The painting has everything we love about Botticelli: the extraordinary grace of his lines; a serene, alabaster beauty, here a symbol of virtue triumphing over baser instincts; a composition that leads the eye along elegant, curving paths.

Budick takes a different view, characterizing Minerva as "[l]anky and athletic almost to the point of deformity" with a "quasi-grotesque loveliness" that is "thrown into relief by the centaur's awkward misery.  Minerva gently strokes the half-beast’s curls, and his corrugated face twists into a mask of tragic regret. We don’t quite know what’s happening here: is Minerva subduing the beast or befriending him?"

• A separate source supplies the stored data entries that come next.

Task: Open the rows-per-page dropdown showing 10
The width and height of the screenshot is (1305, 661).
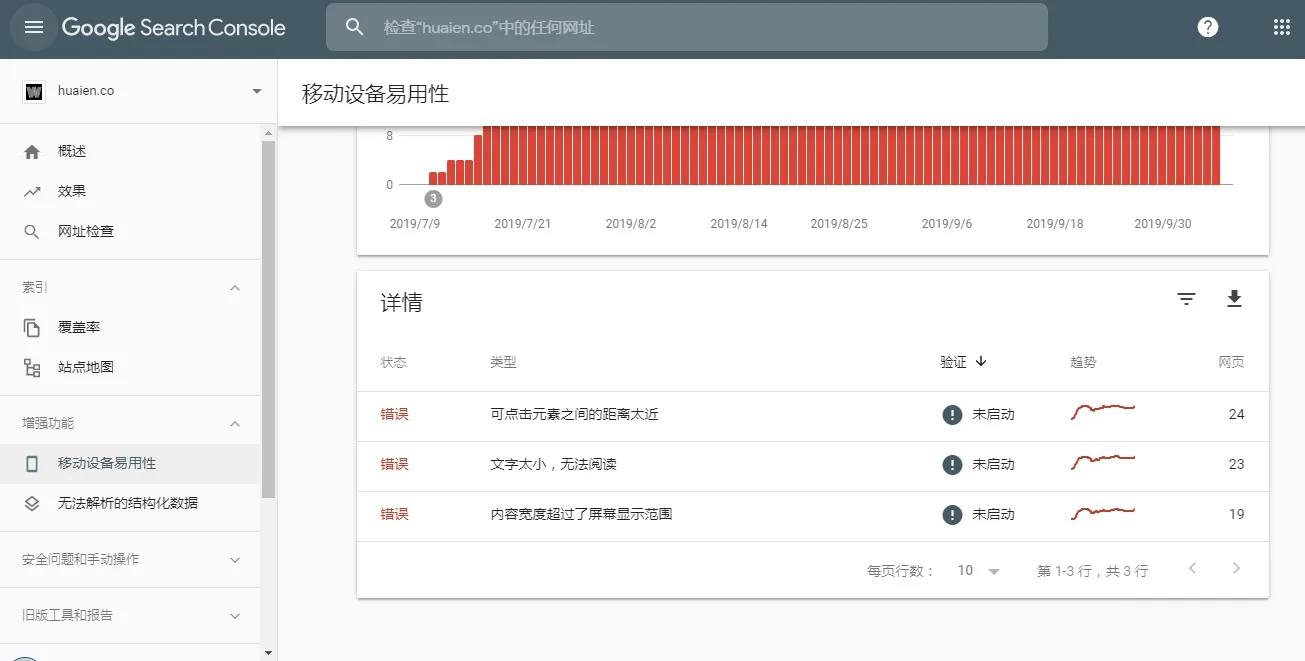Action: (976, 569)
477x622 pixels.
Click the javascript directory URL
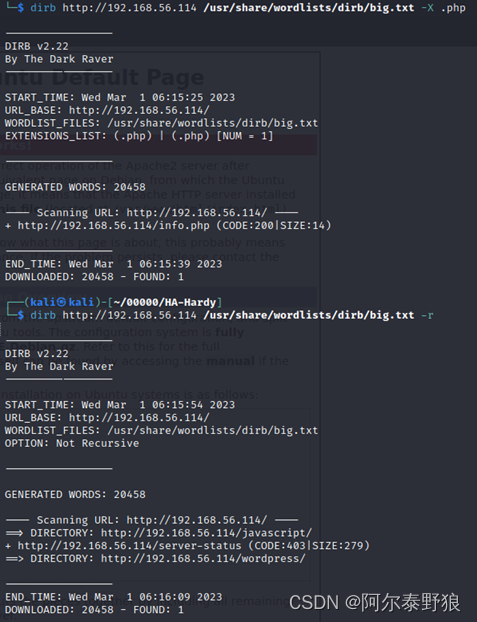pos(206,533)
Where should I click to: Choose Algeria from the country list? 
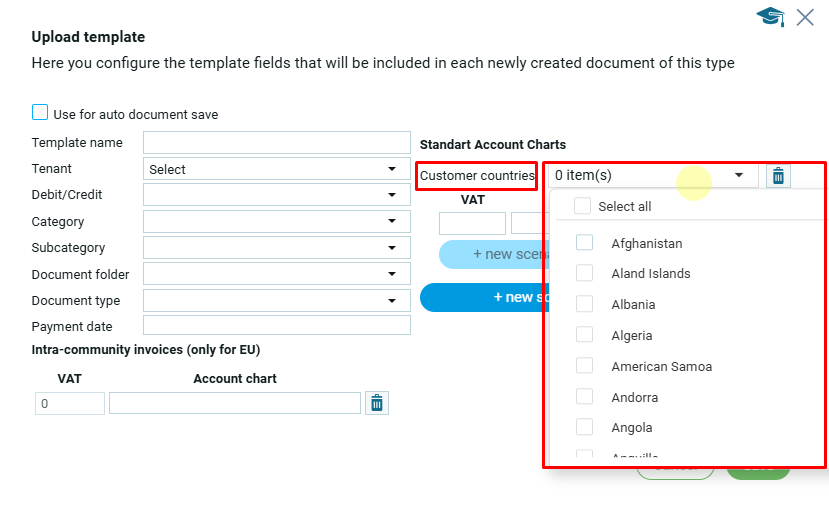[585, 335]

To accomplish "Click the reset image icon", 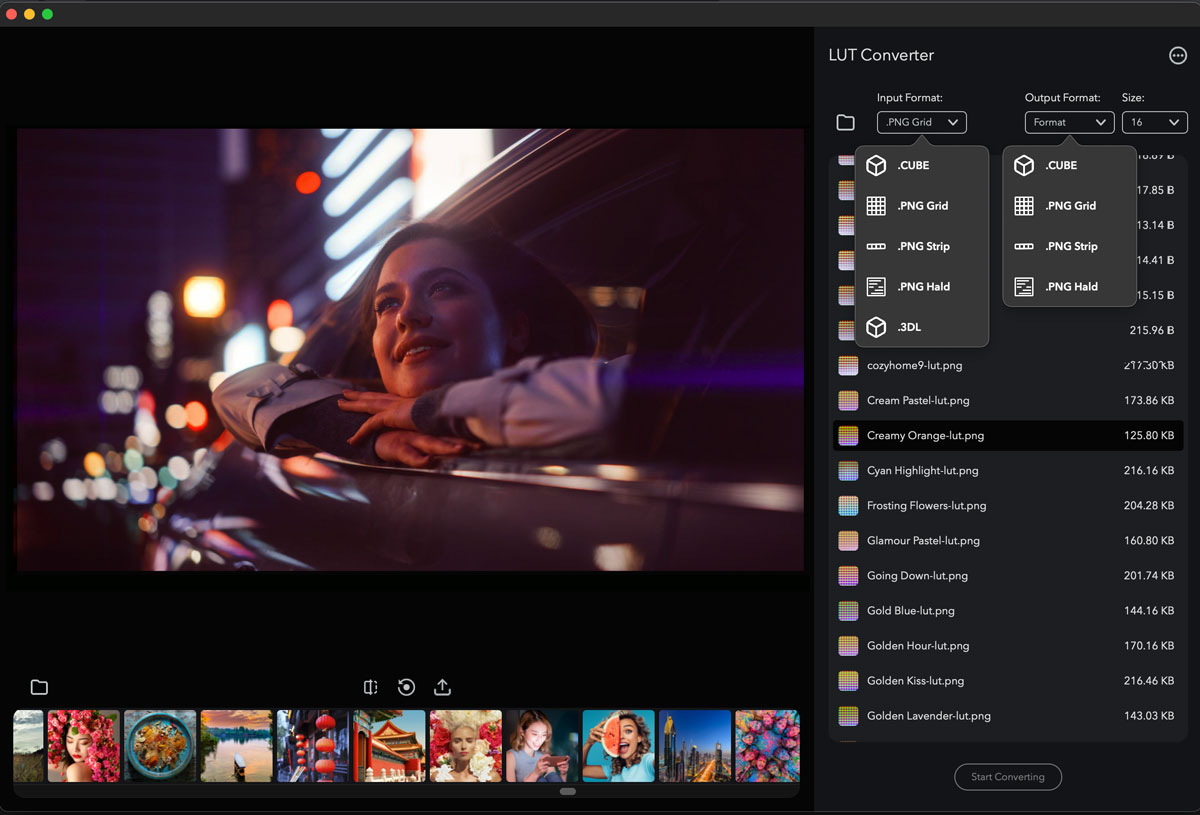I will click(406, 687).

I think the truth is partway between McQuaid's assessment and Budick's.  I would note, in answer to Budick's question, that Minerva is clearly not befriending the centaur -- friends just don't grab friends by the hair.






Virgin & Child w Young Saint John the Baptist (ca. 1505)
Tempera on canvas. Galleria Palatina, Palazzo Pitti, Florence.


Here, I loved the angle for the faces of Jesus and John; they seem almost to merge into one.










Virgin & Child w Saint John the Baptist (ca. 1500)
Tempera on panel. Sarah Greene Timmins Fund.




The horses' faces look almost cartoonish to me

Adoration of the Magi (ca. 1500). Tempera on panel. Galleria degli Uffizi

Jacopo de Sellaio, The Story of Psyche (ca. 1490)
This one seems to show action through time by depicting Psyche at multiple stages.


In the exhibit, Botticelli was accompanied by da Sellaio, the Lippis (father and son), and Pollaiuolo.

Of the Sellaio work (above), the MFA says: "Sellaio’s style is based on that of the principal Florentine painters of his time, particularly Botticelli. The painting originally decorated a wooden chest in which linens and household objects were stored."

The Muscarelle.org site identifies the work to the left as

Antonio del Pollaiolo
Saint Michael Killing the Dragon, before 1465
Oil on canvas
Florence, Museo Stefano Bardini
St. Michael Archangel by Antonio Del Pollaiolo
Oil on canvas. Museo Stefano Bardini, Florence.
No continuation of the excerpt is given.